[What this exercise asks]:
1/ Using the winter home tips, explain why the screens shouldn't stay on the windows over the winter.
2/ Quote everything in the winter home tips from "We may have" down to "lot of heat.".

[Document]:

How to prepare your home for winter


We may have had particularly a warm and sunny summer and fall, but there's no escaping the fact that cold weather is on its way. But no matter how low the temperatures drop, there's a way to avoid a lot of potential nightmares this winter. Here are a few tips from Soresto that will help you come out of winter without a scratch.
 
Doors and windows
• Once a year, inspect the seals around your doors and windows. Over time, weatherstripping may loose its elasticity and airtightness, letting cold air seep into your home. Make sure your seals are still in good shape so you can avoid letting cold air in and losing a lot of heat.
• Basement window wells may have unpleasant surprises waiting for you if you don't inspect them regularly. Clear out any leaves or other debris from window wells and make sure water isn't accumulating there.
• Window wells should have a working drain. And make sure that the bottom of your well has a gravel layer than water can pass through to flow into the drain. Water trapped in a window well means a flooded basement when temperatures start to rise again!
 
Outdoor faucets
• Forgetting to turn off outdoor faucets can leave you with busted pipes. But merely turning off the faucet isn't enough—you also need to shut off the valve. Cut the water supply, close the valves, drain your hoses and then disconnect and store them away for winter.
 
Outdoor equipment
• It's time to bid farewell to your faithful lawn mower and barbecue grill. Protect your barbecue grill from the elements with a cover, disconnect the propane tank and store it vertically in a place that kids can't reach. If your lawnmower runs on gasoline, close the gas can tightly and put it in a place that's off limits to kids and far away from pool maintenance products. Never store gasoline on your balcony or in your basement.
• Winter is go-time for your air exchanger, and you can bet it'll be running a lot. Make sure it's running as efficiently as possible by regularly cleaning the filters every two or three months. And have your heating system professionally serviced before you switch it on this winter, so you can be sure to keep the cold outside, where it belongs!
• Chilly temperatures mean the end of mosquitoes and other critters that bite and sting. So it's not necessary to keep screens on your windows over the winter; in fact, doing so wears them out quicker, reduces the amount of light coming in and traps dirt. Store your window screen in a dry place to make them last longer.

[Raw data]:
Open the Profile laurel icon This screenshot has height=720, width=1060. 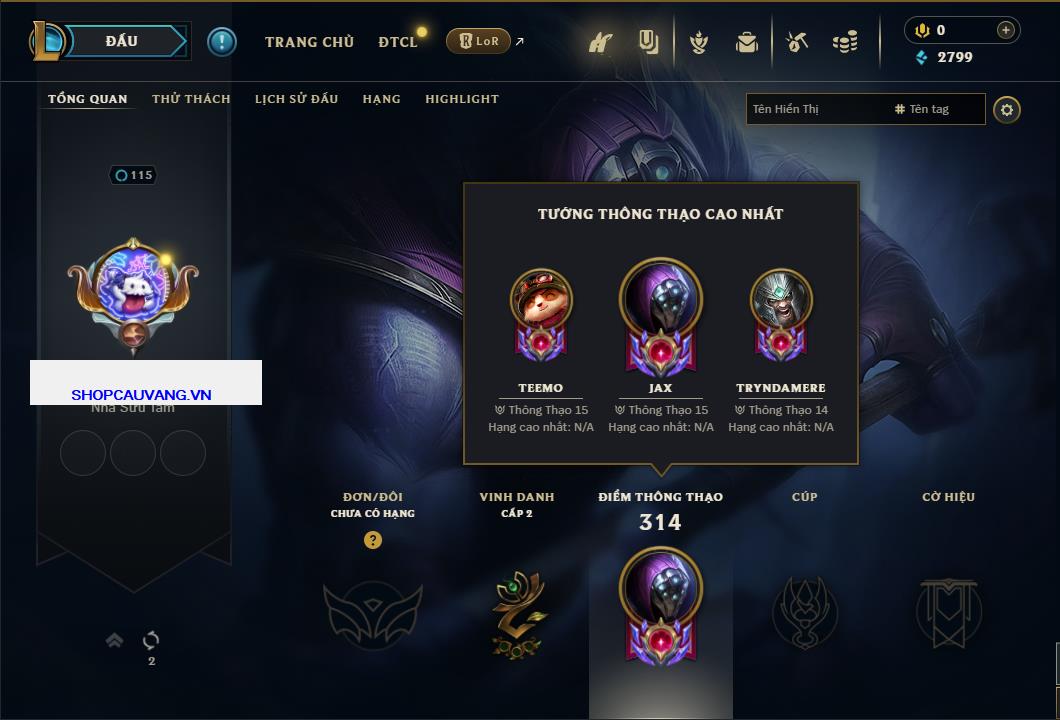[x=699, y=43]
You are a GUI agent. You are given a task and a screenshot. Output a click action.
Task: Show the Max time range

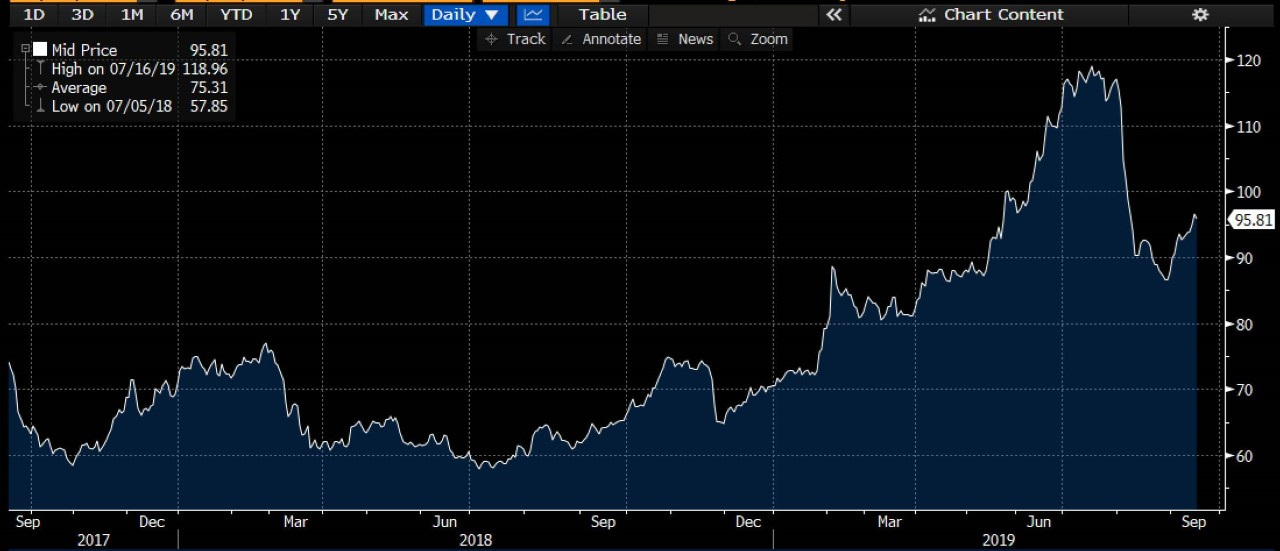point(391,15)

---

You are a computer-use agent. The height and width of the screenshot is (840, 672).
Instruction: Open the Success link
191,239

[Per-task outputs]:
1/ Once it turns cold, mosquitoes and other biting and stinging critters are gone, so the screens aren't needed. Leaving them up makes them wear out faster, lets less light in, and traps dirt.

2/
We may have had particularly a warm and sunny summer and fall, but there's no escaping the fact that cold weather is on its way. But no matter how low the temperatures drop, there's a way to avoid a lot of potential nightmares this winter. Here are a few tips from Soresto that will help you come out of winter without a scratch.
 
Doors and windows
• Once a year, inspect the seals around your doors and windows. Over time, weatherstripping may loose its elasticity and airtightness, letting cold air seep into your home. Make sure your seals are still in good shape so you can avoid letting cold air in and losing a lot of heat.